Photographing Victorian Corpses Exposes the Beauty of the Human Body
Mia-Jane Harris's portraits of medical specimens challenge our fear of death.
Although we think of "beauty coming from within" as something spiritual, something defined by the soul and essence of a person, London-based artist Mia-Jane Harris takes it literally, photographing deceased human body parts exhibited in various museums and medical collections. Harris's project, entitled Beautiful Corpses, documents human remains, bringing attention to the detail and beauty of our inner composition. "My art delves into the curious, fascinatingly odd, and morbidly beautiful. I aim to intrigue the viewer and pull them into my world with strange objects and morbid curios to manipulate their emotions on the subject of mortality," she tells Creators.
Harris's work not only captures the intricate textures, folds, patterns, and layers of the inner human form, her work critiques our feelings towards our demise and challenges us to rethink the bleak "nothingness" that awaits us. Harris believes that utilizing and understanding how to preserve human tissue gives her control over her own passing. As a result, she challenges the inevitability of human disappearance after death by turning her fear of it into a fascination and artistic preservation. "I give a second life, a creative resurrection, to the deceased in the hope that in return this second chance I give them will help me live on through these creations when I am gone."

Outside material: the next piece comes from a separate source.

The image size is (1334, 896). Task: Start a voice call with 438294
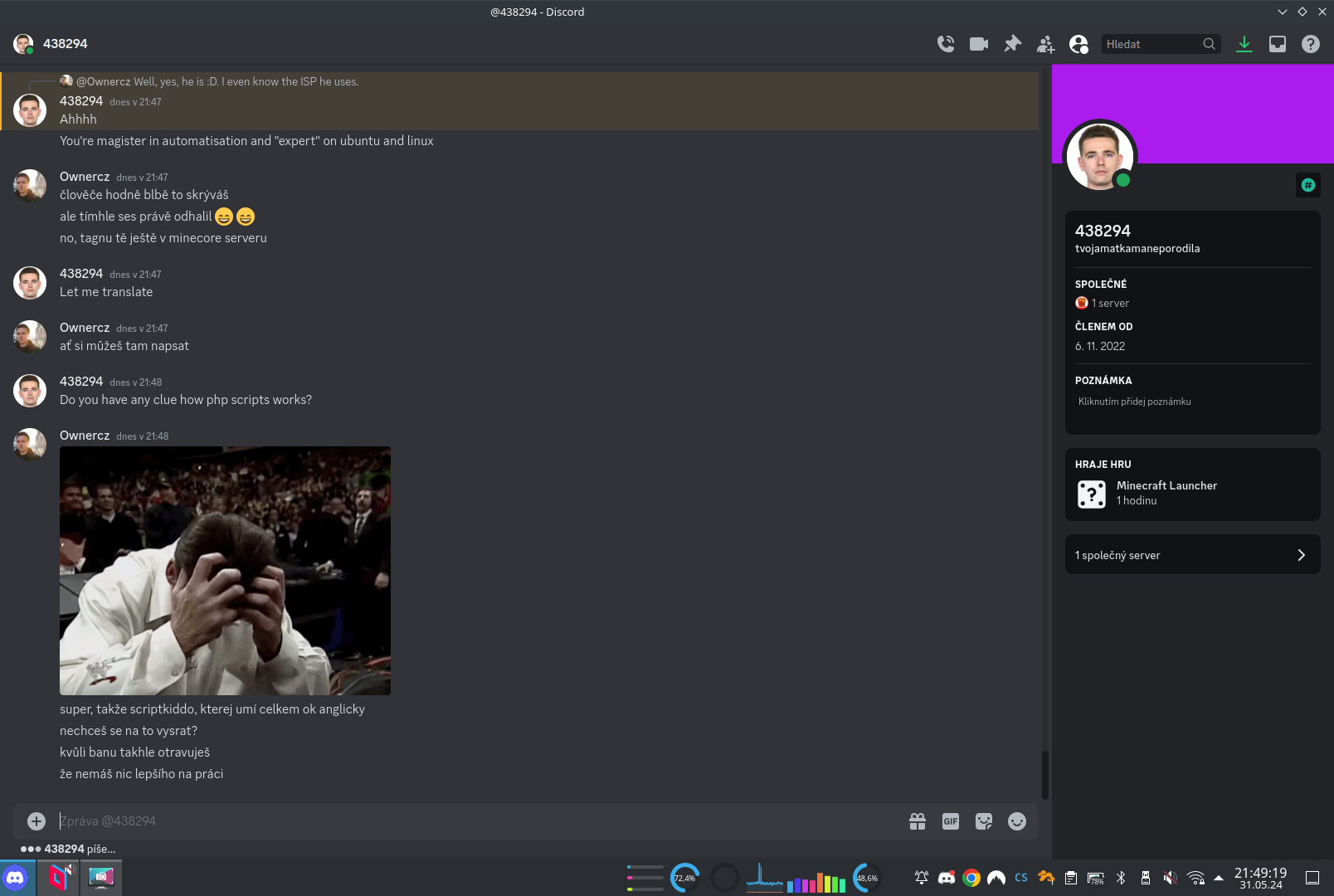[x=946, y=44]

For several years, Harris has been a volunteer at various medical museums and mortuaries which inevitably has inspired and shaped her creative direction. "Being around death in my everyday life helped me to dull some of my fear of it by making it seem like a day-to-day normality," Harris says. Although photographs of cadavers are usually not permitted in mortuaries, due to respect for the dead and their families, Harris was given permission to sketch and draw individuals who had died within days or months of their death.
"The intimacy of these sketch sittings, being so near and looking so carefully at the bodies in front of me, made me want to break more into this taboo of seeing death so closely," Harris says. For her Beautiful Corpse series, Harris photographed the organs of people alive during the Victorian era—mostly hearts, wombs, and intestinal tissue between 100 and 200 years old preserved in formaldehyde. As a result of the Victorian preservation process—the washing and bleaching of human tissue—Harris's work captures the otherworldly aesthetic of preserved organs: their bluish and purplish hues, which resemble the marbling found within natural stone.
Mortality fascinates Harris, in particular the fear of her own demise. "There were complications during my birth which resulted in me being born deceased, and after resuscitation left with Erb's Palsy and partial paralysis and stunted growth of my right arm, so I have always had a fascination with the morbid and abnormal." Harris's work explores ways to help others find death and loss less challenging. She aims to shed a different light on medical collections and interpret them in a new and modern way.
"Museums hold thousands of human cadaver sections and specimens that are used for scientific research and study. They are looked at every day to learn from, but in their dull and dirty containers surrounded by thousands of others, they lose a part of their charm. People are so focused on what they are that they don't notice how beautiful they are," Harris explains. "I want to take away the scientific surroundings, the educational environment, the dust, the grime, and the textbooks to leave behind solely the objects; focusing on the patterns and colors of the tissues instead of what each specimen was."